Wie unbedarft das ist, was Dolan zum Thema Transgression einfällt, zeigt ein Vergleich mit Harmony Korine. Genau wie Dolan umwehte Korine, der seine Karriere 1995 als 22-Jähriger mit dem Drehbuch für Kids begann, der Ruf, ein Wunderkind zu sein. Und Korines letzter Film Spring Breakers (2012) hat ähnlich gelagerte Interessen wie Mommy: die Vorliebe für Trash und billig konfektionierten Mainstreampop, die intensiv leuchtende Farbigkeit und Musikalität der Bilder, und nicht zuletzt: die Frage der Überschreitung. Aber wo Spring Breakers nachdenkt über die Möglichkeit von Überschreitung in Zeiten und Gesellschaften, die die Transgression längst institutionalisiert und normativ haben werden lassen, erschöpft sich Mommy in einem grobklotzig gedachten Verhältnis von Einsperrung und Befreiung, das reine Repressionshypothese und purer Anachronismus ist. Deshalb endet der Film auf einer Krankenstation, die wie die Karikatur einer Psychiatrie von 1900 aussieht. Mit einer wie auch immer gearteten Gegenwart hat das natürlich nichts zu tun.
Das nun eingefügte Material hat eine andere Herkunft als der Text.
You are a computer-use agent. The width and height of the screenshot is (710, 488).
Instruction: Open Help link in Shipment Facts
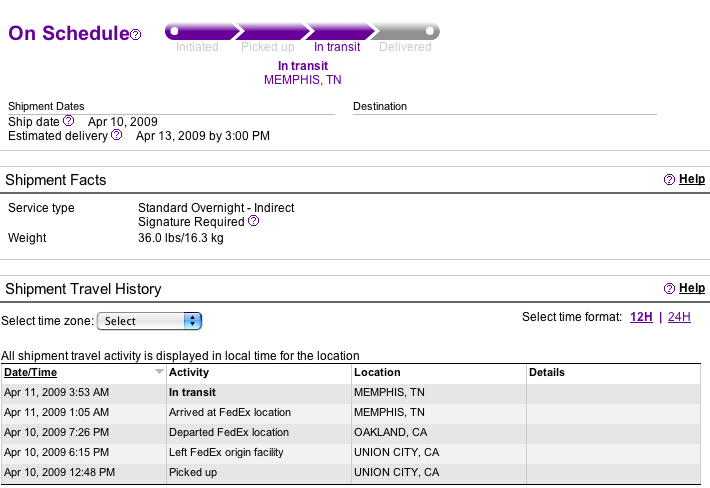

Es gibt noch einen weiteren, diesmal bewusst und absichtlich in Szene gesetzten Anachronismus in Mommy. Sein großes Vorbild, sagt Dolan, sei James Camerons Titanic von 1997 gewesen, und aus dieser Zeit stammt auch die Popmusik, mit der Mommy unterlegt oder vielmehr überzogen ist: Celine Dion, Sarah McLachlan, die Counting Crows, Oasis. Alles sehr Mainstream, alles sehr nichtraffiniert – in keiner Weise distinktionstauglich. So versucht sich Mommy an einer Verschiebung von Geschmacksparametern, die ihren Schwerpunkt in den späten 90er Jahren findet, und bricht dabei mit allen Geboten des guten Geschmacks. Ein bisschen pubertär wirkt das schon. Vielleicht ist es auch Nostalgie.

Mommy Xavier Dolan Kanada 2014, 139 Min.